Well, you don’t have to wait. Just ask basic questions about undergraduate mathematics, perhaps phrased in slightly out-of-distribution ways. It fails spectacularly almost every time and it quickly becomes apparent that the ‘understanding’ present is very surface level and deeply tied to the patterns of words themselves rather than the underlying ideas. Which is hardly surprising and not intended as some sort of insult to the engineers; frankly, it’s a miracle we can do so much with such a relatively primitive system (that was originally only designed for translation anyway).

The standard response is something about how ‘you couldn’t expect the average human to be able to do that so it’s unfair!’, but for a machine that has digested the world’s entire information output and is held up as being ‘intelligent’, this really shouldn’t be a hard task. Also, it’s not ‘fiction’ — I (and many others) can answer these questions just fine and much more robustly, albeit given some time to think. LLM output in comparison just seems random and endlessly apologetic. Which, again, is not surprising!

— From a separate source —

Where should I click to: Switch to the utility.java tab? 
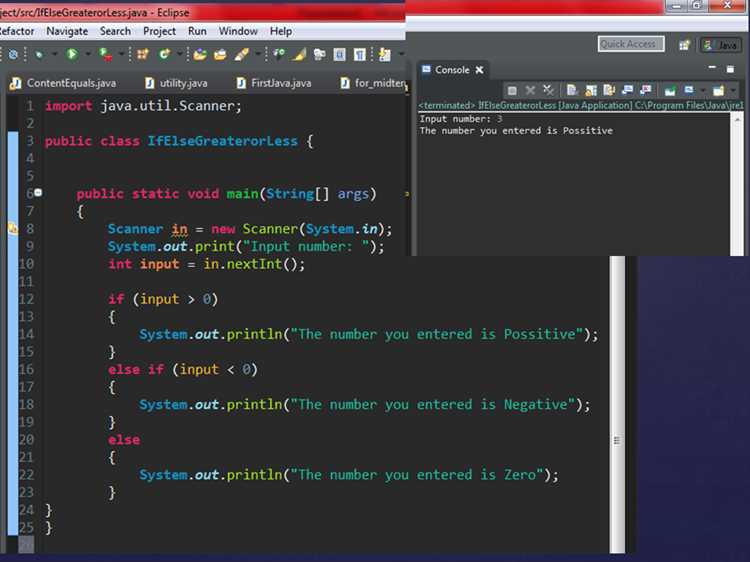[176, 83]
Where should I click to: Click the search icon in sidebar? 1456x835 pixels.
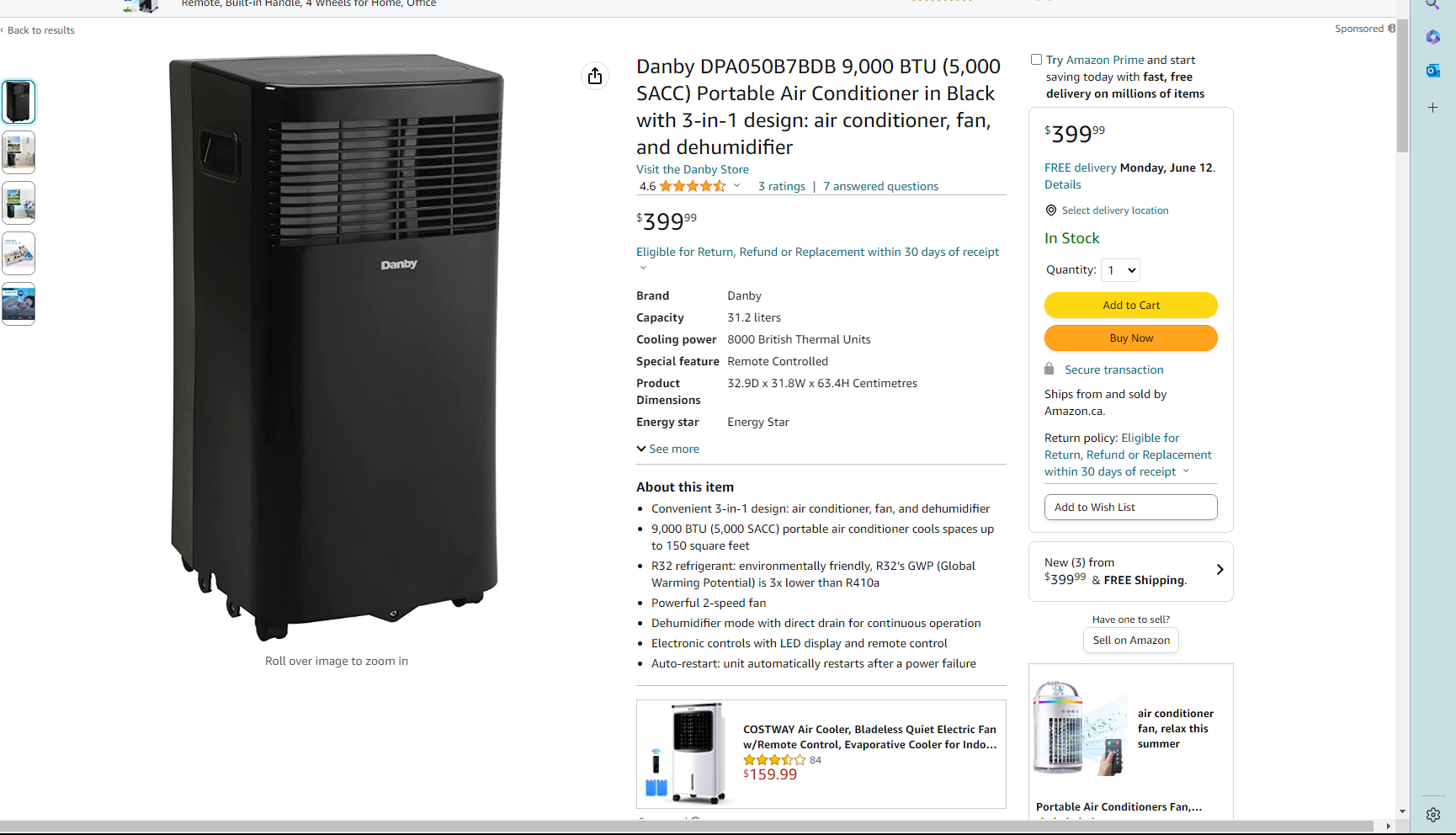[1432, 4]
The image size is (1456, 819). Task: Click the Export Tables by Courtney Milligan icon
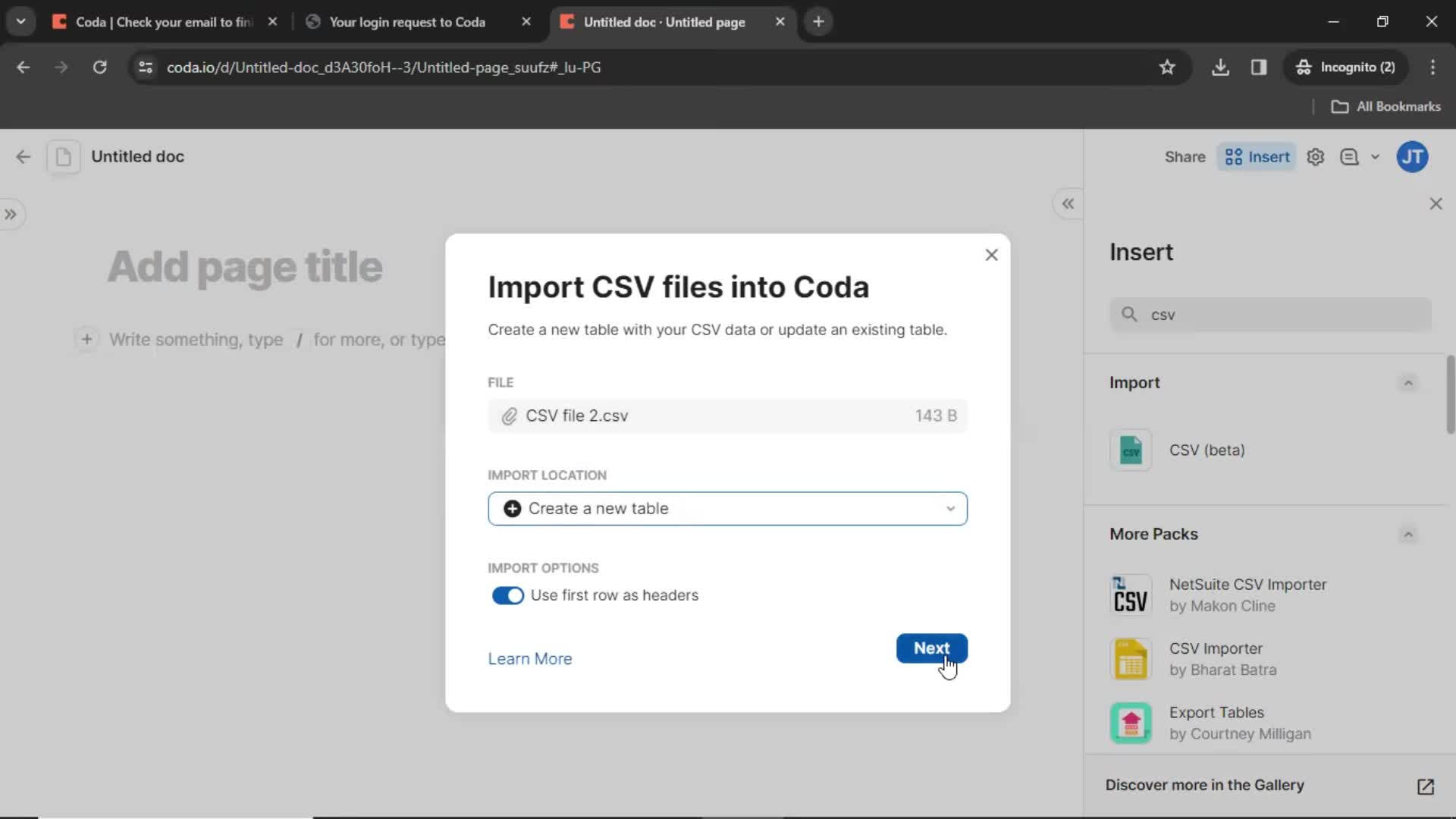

If you mean ‘separate the average human from LLMs’, there probably are examples that will do this (although they quickly get patched when found) — take the by-now-classic 9.9 vs 9.11 fiasco. Even if there aren’t, though, you shouldn’t be at all surprised (or impressed) that the sum of pretty much all human knowledge ever + hundreds of millions of dollars worth of computation can produce something that can look more intelligent than the average bozo. And it doesn’t require reasoning to do so — a (massive) lookup table will pretty much do.

> There is nothing philosophical or pseudo-philosophical about saying reasoning is determined by output.

I don’t agree. ‘Reasoning’ in the everyday sense isn’t defined in terms of output; it usually refers to an orderly, sequential manner of thinking whose process can be described separately from the output it produces. Surely you can conceive of a person (or a machine) that can output what sounds like the output of a reasoning process without doing any reasoning at all. Reasoning is an internal process.

Honestly — and I don’t want to sound too rude or flippant — I think all this fuss about LLMs is going to look incredibly silly when in a decade or two we really do have reasoning systems. Then it’ll be clear how primitive and bone-headed the current systems are.